Entries on finding words and elements
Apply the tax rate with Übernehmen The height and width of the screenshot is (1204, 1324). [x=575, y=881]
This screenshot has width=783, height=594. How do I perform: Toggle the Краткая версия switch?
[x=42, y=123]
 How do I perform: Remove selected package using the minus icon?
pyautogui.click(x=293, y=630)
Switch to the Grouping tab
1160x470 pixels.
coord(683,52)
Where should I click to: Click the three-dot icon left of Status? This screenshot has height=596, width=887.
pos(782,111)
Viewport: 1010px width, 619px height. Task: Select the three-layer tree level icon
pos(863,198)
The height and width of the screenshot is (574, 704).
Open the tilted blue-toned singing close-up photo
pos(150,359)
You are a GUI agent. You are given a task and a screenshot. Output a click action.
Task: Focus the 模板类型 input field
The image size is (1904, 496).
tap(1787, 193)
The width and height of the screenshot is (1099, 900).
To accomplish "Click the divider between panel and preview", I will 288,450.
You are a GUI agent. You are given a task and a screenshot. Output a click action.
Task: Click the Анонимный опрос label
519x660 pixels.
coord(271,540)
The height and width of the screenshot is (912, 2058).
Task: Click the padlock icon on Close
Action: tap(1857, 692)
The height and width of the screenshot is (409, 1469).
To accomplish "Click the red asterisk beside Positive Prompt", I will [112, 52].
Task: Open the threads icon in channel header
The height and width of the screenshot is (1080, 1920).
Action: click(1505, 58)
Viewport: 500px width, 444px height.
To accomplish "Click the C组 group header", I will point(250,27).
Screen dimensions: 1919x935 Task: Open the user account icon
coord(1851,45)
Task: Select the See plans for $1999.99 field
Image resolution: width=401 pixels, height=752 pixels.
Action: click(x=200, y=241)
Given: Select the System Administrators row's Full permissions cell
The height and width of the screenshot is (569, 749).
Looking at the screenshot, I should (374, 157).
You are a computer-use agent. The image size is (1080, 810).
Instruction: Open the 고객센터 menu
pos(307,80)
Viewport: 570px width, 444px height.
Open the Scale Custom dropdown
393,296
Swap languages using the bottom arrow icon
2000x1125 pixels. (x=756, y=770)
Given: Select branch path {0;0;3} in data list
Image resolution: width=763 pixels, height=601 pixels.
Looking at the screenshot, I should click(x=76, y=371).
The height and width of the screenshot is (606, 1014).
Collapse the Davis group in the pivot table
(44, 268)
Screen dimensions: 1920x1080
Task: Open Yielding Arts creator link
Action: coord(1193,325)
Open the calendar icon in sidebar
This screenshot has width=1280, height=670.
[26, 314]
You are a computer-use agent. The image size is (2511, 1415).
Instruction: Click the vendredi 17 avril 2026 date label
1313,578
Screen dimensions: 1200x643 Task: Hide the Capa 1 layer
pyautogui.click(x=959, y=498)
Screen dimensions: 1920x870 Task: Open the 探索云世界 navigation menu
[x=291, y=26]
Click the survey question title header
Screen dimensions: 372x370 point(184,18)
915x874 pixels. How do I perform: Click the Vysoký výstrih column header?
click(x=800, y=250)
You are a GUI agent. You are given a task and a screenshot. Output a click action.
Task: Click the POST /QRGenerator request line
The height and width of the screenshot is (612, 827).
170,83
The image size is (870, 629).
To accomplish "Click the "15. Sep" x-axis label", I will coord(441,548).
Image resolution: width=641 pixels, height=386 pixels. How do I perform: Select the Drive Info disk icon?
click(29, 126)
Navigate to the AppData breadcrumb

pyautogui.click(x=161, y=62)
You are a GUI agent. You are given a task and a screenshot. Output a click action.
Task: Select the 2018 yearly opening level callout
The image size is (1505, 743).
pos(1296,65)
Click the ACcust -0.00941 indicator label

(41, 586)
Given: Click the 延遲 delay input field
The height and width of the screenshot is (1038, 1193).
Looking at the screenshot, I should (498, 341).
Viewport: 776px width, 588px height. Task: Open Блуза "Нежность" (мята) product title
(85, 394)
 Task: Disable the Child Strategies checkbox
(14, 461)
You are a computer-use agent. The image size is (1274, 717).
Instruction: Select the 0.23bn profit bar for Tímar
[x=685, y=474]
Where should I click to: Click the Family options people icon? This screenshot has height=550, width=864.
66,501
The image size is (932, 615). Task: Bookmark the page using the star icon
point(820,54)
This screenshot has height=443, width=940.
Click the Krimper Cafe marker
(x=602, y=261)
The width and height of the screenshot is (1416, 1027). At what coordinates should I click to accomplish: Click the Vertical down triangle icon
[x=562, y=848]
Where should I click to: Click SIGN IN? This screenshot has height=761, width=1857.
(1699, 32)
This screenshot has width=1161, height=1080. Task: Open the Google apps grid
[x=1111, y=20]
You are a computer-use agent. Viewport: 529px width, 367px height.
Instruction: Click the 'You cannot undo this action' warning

Exercise brief:
Could you rewrite the entries above, from the first one up to and including the line with "[x=42, y=123]", replacing "screenshot" with "image" and leaving everything else unchanged?

The response:
Apply the tax rate with Übernehmen The height and width of the image is (1204, 1324). [x=575, y=881]
This image has width=783, height=594. How do I perform: Toggle the Краткая версия switch?
[x=42, y=123]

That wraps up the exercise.